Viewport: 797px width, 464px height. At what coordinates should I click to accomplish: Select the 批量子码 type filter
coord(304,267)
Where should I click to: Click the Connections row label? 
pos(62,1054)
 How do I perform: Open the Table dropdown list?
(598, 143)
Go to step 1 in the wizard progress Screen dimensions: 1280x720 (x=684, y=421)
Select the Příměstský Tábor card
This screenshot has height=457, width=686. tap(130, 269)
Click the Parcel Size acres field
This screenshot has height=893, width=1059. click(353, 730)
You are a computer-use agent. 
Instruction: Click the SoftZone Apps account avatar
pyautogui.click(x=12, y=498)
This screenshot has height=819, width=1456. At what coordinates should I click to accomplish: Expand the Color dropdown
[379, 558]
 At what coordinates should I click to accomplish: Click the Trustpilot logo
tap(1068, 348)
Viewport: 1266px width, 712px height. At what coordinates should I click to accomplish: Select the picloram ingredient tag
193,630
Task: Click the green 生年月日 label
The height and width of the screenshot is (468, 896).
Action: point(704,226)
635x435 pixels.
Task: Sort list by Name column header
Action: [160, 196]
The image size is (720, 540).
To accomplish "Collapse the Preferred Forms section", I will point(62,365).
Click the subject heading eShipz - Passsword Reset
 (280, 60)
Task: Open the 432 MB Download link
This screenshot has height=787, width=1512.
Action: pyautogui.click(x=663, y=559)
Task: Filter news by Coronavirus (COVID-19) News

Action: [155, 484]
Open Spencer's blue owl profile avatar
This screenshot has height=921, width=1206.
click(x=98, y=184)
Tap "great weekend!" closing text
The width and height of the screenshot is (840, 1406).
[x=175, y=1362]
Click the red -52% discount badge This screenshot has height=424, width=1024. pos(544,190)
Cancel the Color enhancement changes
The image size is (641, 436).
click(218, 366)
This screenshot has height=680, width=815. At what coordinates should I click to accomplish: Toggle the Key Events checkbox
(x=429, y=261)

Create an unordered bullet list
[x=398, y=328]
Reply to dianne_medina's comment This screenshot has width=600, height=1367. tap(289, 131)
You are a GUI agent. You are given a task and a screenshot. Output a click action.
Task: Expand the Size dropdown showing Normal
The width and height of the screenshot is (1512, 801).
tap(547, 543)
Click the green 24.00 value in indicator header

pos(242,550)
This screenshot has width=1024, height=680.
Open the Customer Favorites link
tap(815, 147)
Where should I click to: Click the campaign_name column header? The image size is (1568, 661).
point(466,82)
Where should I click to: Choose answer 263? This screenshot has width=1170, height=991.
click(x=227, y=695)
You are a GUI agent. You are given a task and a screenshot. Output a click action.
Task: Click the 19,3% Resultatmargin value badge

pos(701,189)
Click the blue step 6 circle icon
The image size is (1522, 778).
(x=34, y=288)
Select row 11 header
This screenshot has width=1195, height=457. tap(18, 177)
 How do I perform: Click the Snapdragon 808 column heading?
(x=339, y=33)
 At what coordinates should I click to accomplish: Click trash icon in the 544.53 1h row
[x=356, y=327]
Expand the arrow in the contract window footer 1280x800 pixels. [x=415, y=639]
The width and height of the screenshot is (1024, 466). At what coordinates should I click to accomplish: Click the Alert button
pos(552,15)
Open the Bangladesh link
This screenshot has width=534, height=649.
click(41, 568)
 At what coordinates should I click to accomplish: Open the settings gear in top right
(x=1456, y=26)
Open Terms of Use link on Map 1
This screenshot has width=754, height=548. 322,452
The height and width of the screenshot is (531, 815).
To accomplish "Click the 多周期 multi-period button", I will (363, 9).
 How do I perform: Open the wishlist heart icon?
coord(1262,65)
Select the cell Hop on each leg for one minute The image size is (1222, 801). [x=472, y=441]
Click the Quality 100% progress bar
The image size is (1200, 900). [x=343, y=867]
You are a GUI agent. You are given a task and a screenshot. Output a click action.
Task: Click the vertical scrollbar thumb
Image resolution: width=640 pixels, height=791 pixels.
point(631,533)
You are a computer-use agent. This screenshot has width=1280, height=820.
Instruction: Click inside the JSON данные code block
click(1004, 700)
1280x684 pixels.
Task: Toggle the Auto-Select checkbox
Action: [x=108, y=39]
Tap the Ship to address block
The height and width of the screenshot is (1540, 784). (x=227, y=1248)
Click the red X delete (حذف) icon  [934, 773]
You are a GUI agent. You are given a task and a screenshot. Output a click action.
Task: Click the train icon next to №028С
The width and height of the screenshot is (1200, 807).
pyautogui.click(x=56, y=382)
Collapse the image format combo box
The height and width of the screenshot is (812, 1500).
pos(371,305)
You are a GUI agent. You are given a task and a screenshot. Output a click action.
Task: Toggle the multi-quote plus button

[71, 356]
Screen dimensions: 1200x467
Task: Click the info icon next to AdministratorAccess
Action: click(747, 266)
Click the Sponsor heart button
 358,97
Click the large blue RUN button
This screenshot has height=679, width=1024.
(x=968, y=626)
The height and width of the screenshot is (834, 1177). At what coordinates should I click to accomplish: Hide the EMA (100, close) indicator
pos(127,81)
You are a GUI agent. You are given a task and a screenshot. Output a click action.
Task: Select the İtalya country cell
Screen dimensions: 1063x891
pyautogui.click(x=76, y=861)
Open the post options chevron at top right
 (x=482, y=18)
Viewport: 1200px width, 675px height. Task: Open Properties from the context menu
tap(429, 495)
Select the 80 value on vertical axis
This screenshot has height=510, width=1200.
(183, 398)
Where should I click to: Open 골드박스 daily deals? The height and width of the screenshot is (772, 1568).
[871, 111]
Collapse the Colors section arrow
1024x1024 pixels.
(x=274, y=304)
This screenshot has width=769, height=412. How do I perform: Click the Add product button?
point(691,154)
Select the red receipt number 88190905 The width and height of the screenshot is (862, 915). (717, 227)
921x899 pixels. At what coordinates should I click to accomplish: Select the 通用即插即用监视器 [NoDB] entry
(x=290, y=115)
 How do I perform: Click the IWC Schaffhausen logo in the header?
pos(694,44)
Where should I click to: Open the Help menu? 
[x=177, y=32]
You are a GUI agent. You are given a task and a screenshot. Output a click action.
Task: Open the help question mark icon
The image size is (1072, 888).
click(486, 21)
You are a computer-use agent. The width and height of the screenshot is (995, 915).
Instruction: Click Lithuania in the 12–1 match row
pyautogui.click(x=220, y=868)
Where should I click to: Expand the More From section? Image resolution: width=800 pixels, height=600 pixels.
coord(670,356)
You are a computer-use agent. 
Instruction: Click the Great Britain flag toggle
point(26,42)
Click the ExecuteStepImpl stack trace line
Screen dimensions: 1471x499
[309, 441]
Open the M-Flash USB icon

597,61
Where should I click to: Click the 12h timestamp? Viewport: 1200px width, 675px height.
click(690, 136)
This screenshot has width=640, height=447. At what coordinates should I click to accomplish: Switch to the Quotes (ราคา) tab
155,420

## WHAT THIS TASK INVOLVES
Among the records, find every line with the word "computer" and copy it.

## SOLUTION BELOW
You are a computer-use agent. 
You are a computer-use agent. This screenshot has width=1280, height=820.
You are a computer-use agent. The width and height of the screenshot is (995, 915).
You are a computer-use agent. 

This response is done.